The TOTY Awards are touted as the toy industry’s Oscars, and the comparison is apt, because there are a lot of similarities between the movie business and the toy business. Both industries like ideas that are familiar; “iPad for kids” seems like the toy industry’s equivalent of “it’s Wedding Crashers meets Batman. Both rely heavily on “franchise” products. Several nominations went to old toyshop standards: Thomas & Friends, Elmo, Dora the Explorer. Two TOTYs were awarded to Angry Birds spinoffs—one for a board game nominated under game of the year, and one for property of the year. Deathless TeenBeat moppet Justin Bieber even snagged a nomination, in girl toy of the year, for the “Justin Bieber Rockin’ Tour Bus and Concert Stage Playset.” I’m not saying that all you need to do if you want a hit toy is to slap a familiar name on the package, but, honestly, the Bieber name is the only thing rockin’ about that synthetic tour bus.

Hot Wheels Wall Track

In 2004, I wrote for the Washington Monthly about how true innovation happens on the margins of industry. Big, bureaucratic companies have too much to lose if something goes wrong, which is why they tend to stick with the safe bets. Boy toys of the year were, unsurprisingly, tops, balls, model vehicles, and light sabers, just as they’ve been for decades. The girl toys were dominated by dolls, doll habitats, and mock kitchenware. Even the innovative  toy of the year, Hot Wheels Wall Tracks, was a variation on an existing product. In his acceptance speech, the Hot Wheels guy recalled the Eureka moment that led to the product’s genesis: “Simon, when’re you gonna start doing something about the fact that mums don’t like putting your tracks together and they take up too much space on the floor?” The MIT Media Lab, this isn’t.

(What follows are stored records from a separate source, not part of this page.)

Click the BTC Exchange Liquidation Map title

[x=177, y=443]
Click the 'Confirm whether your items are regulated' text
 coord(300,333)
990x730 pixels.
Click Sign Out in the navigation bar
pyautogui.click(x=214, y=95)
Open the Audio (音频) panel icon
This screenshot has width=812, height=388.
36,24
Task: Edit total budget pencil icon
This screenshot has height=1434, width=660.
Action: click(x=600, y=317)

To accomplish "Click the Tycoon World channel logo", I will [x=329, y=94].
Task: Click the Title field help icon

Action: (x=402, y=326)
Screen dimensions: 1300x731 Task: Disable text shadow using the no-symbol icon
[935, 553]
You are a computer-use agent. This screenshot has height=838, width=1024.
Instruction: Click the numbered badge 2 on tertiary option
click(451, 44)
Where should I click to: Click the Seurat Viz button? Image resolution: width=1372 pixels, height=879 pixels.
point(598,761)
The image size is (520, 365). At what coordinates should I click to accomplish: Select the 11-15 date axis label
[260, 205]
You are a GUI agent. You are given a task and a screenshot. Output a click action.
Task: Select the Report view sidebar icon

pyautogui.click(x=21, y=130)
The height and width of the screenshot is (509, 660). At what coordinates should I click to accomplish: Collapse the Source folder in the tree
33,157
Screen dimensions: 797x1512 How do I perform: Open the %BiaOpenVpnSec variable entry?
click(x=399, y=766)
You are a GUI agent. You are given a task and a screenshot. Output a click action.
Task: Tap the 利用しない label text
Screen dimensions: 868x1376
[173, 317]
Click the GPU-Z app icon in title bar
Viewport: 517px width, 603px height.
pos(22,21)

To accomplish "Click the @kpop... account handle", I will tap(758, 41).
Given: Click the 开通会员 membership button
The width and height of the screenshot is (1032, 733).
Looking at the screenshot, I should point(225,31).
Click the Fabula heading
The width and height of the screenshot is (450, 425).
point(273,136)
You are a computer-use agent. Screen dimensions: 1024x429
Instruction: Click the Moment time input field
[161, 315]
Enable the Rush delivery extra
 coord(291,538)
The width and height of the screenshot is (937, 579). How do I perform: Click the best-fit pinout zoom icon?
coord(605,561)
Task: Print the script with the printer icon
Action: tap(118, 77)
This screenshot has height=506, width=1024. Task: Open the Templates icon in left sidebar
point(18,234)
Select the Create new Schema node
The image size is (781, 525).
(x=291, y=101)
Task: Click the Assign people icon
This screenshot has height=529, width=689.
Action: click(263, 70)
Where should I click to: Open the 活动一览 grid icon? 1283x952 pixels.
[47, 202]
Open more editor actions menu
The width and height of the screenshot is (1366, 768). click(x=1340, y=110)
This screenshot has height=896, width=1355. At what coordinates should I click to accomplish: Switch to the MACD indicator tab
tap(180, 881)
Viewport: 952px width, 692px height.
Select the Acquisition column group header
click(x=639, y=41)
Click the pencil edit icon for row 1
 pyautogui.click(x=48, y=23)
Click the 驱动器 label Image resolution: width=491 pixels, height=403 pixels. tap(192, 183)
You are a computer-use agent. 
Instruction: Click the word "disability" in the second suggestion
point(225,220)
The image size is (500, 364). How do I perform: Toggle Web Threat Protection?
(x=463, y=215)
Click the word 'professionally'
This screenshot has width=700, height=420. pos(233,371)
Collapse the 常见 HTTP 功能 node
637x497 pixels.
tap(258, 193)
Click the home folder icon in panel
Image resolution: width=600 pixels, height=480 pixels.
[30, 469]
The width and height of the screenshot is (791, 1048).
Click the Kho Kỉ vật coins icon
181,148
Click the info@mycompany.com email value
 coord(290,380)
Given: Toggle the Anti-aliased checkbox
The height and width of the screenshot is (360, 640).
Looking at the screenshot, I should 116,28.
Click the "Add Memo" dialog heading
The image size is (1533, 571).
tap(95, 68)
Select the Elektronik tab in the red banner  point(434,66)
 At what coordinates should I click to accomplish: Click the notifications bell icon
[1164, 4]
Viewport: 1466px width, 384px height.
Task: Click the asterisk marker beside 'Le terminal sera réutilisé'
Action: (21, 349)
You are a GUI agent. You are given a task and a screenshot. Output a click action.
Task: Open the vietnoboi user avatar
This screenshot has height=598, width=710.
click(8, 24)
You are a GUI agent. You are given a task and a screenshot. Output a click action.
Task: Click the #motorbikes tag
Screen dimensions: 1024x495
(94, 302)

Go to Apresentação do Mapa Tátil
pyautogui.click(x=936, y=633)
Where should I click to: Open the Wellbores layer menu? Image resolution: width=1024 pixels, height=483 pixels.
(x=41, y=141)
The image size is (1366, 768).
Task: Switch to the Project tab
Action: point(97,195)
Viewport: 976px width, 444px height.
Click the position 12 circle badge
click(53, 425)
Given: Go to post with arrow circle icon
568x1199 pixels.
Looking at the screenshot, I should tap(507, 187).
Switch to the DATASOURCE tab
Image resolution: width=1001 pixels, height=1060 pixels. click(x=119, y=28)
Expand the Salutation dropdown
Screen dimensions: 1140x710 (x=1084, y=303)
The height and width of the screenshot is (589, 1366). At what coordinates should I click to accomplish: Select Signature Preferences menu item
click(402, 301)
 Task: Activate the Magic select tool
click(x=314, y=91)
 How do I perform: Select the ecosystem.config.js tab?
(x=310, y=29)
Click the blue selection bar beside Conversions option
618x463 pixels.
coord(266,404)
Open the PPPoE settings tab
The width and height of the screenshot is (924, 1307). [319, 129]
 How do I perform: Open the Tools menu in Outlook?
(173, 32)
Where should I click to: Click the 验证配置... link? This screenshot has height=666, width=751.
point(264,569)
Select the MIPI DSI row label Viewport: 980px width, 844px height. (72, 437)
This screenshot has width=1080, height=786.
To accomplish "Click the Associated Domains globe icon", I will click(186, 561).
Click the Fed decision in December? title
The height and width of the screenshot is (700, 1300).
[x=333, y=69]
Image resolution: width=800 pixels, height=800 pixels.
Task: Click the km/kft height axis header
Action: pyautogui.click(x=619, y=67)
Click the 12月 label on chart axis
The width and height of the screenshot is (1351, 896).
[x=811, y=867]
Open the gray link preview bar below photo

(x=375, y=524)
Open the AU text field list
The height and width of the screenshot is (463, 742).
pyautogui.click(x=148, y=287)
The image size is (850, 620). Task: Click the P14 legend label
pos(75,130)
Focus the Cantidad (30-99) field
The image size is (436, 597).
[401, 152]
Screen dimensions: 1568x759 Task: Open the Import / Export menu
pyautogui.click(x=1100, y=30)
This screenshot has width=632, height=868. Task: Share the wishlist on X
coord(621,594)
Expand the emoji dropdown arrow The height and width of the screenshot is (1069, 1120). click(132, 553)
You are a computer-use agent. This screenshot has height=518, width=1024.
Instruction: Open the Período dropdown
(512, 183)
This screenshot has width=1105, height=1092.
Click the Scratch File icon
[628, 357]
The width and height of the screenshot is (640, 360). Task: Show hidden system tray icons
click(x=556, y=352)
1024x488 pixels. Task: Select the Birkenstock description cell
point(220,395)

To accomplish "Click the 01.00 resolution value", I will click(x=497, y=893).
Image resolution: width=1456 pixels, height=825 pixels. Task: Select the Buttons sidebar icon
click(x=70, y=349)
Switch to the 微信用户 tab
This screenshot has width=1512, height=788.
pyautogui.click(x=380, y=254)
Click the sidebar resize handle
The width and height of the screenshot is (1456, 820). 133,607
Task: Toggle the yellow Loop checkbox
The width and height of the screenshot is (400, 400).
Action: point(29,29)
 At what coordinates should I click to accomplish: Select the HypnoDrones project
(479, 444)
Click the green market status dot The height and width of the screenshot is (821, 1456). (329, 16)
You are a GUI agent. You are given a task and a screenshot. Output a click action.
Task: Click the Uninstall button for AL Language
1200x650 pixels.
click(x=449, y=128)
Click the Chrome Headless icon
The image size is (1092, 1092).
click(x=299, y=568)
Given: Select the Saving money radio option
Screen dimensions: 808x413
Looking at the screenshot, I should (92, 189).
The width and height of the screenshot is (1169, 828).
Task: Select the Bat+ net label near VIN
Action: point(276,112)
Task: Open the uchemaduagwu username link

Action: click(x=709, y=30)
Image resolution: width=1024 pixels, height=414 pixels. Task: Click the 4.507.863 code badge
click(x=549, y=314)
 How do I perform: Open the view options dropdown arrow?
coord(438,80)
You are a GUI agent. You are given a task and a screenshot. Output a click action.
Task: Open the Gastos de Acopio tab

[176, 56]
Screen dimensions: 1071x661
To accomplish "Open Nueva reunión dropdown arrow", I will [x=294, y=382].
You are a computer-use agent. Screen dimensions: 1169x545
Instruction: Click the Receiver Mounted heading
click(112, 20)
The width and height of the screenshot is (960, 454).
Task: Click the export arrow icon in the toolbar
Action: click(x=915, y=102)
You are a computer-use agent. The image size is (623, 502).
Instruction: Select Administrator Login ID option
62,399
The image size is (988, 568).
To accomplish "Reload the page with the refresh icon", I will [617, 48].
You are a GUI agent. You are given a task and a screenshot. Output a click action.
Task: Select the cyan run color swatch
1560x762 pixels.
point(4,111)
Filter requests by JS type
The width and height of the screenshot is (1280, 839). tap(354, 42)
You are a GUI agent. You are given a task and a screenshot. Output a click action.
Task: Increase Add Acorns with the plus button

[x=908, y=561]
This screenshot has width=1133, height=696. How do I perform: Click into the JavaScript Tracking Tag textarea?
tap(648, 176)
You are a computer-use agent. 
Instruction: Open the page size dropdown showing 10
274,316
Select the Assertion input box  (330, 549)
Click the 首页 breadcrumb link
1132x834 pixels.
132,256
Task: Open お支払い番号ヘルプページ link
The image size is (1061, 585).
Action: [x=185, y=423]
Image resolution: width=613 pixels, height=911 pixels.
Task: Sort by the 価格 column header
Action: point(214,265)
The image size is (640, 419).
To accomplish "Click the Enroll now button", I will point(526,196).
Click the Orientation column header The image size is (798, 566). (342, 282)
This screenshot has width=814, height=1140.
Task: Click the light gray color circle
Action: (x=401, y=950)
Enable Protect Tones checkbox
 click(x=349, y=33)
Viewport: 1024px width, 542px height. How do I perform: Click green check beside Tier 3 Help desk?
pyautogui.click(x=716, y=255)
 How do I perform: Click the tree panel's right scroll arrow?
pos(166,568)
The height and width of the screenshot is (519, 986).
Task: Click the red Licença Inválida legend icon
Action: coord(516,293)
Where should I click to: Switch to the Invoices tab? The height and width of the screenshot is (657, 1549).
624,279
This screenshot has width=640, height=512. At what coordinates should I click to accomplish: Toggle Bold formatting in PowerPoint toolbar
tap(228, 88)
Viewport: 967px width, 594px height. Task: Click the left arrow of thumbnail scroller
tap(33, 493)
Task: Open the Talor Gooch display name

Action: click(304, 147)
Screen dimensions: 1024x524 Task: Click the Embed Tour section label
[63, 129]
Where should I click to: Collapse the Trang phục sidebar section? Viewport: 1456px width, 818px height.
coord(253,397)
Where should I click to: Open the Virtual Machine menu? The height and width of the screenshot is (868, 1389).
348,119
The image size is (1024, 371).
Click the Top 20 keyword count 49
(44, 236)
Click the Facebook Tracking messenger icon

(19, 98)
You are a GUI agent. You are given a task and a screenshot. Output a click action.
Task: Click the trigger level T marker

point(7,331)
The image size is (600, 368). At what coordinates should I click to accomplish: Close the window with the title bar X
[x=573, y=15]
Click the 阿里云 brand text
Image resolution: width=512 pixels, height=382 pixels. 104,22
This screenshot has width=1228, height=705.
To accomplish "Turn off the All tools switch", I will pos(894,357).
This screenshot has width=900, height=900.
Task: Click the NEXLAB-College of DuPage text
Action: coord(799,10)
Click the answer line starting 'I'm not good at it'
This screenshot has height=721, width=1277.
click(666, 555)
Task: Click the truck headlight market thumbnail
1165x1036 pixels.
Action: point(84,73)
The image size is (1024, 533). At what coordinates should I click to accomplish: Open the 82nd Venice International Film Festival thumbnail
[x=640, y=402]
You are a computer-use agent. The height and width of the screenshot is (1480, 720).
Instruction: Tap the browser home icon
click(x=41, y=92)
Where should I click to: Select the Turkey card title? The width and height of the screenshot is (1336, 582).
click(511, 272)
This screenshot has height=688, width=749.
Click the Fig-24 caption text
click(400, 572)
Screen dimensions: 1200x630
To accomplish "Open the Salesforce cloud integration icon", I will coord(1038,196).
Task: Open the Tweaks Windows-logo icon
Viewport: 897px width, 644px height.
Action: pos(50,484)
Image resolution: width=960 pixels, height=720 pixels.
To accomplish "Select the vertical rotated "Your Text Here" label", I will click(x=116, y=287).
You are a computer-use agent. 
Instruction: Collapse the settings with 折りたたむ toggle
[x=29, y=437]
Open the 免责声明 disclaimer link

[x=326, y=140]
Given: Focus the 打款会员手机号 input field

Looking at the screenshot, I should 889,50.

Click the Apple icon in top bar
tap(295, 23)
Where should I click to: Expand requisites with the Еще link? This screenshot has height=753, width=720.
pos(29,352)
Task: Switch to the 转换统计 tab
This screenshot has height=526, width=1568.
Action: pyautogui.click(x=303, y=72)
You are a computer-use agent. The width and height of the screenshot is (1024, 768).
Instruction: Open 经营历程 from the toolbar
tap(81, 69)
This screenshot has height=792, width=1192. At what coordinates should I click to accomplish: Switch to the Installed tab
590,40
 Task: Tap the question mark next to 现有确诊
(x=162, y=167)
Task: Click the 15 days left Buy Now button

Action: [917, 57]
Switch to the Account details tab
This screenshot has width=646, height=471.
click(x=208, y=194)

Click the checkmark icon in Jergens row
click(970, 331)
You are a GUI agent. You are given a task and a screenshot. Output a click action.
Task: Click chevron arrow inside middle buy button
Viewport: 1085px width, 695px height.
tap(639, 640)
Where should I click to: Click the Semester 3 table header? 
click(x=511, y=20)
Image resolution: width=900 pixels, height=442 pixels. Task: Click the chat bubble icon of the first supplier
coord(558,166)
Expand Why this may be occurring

By contrast, the most innovative products come from companies and inventors that are new to the toy industry. The Hexbug NanoHabitat was produced by a division of a larger company that manufactures server racks and other products. The Rockboard Scooter-Mini, which was named outdoor toy of the year, is a scooter that is propelled by the rider rocking back and forth on its platform, as if afflicted with St. Vitus Dance. “After 25 years in heavy manufacturing, I never thought I’d be in the toy industry, let alone accepting an award,” the Rockboard rep said, getting emotional. “For a small company like us, I really don’t have the words.”

This isn’t to say that tried-and-true toys can’t be fun. But it is to say that, judging by the TOTY Awards, the legacy toy companies seem to almost exclusively be producing familiar toys; variations on things that have existed for decades. I left the TOTYs wishing that Hasbro, Mattel, and the like would spend a little more time conceptualizing toys for the future, and a little less time churning out infinite variations on the toys of the past.